▸ THE REQUEST
Put every line of the rows below into a numbered list, dropping any blank lines. Leave the pictures out.

Document and screenshot pointing rows
- - -

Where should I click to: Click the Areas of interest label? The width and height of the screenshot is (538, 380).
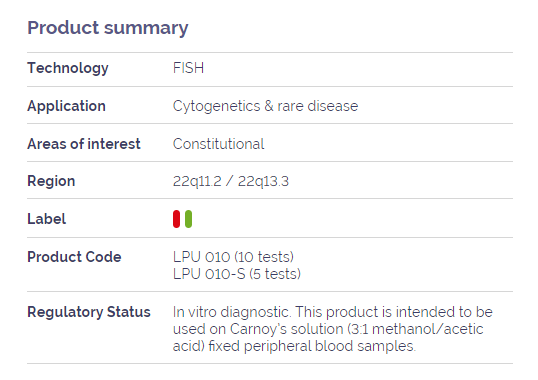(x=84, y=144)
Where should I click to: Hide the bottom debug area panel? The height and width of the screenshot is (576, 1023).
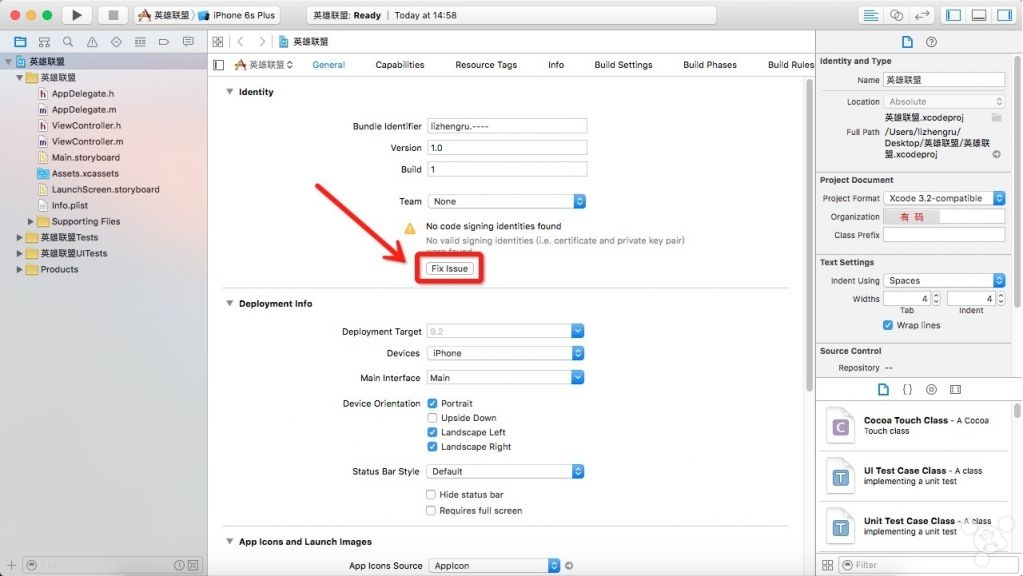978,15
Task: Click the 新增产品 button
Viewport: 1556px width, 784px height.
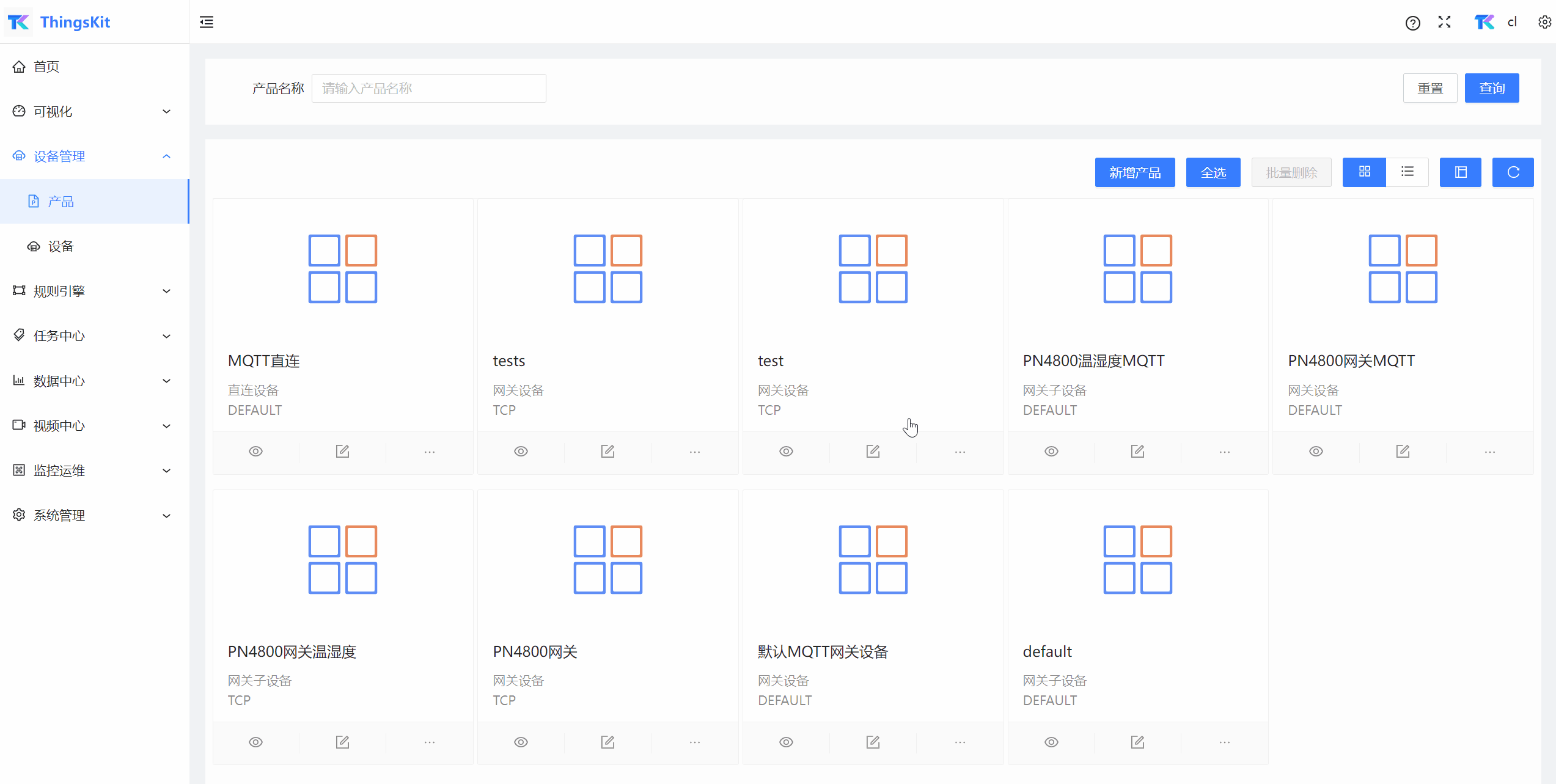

- - -

▸ SOLUTION
1. Where should I click to: Click the Areas of interest label? The width and height of the screenshot is (538, 380).
2. (x=84, y=144)
3. Where should I click to: Hide the bottom debug area panel? The height and width of the screenshot is (576, 1023).
4. 978,15
5. Task: Click the 新增产品 button
6. Viewport: 1556px width, 784px height.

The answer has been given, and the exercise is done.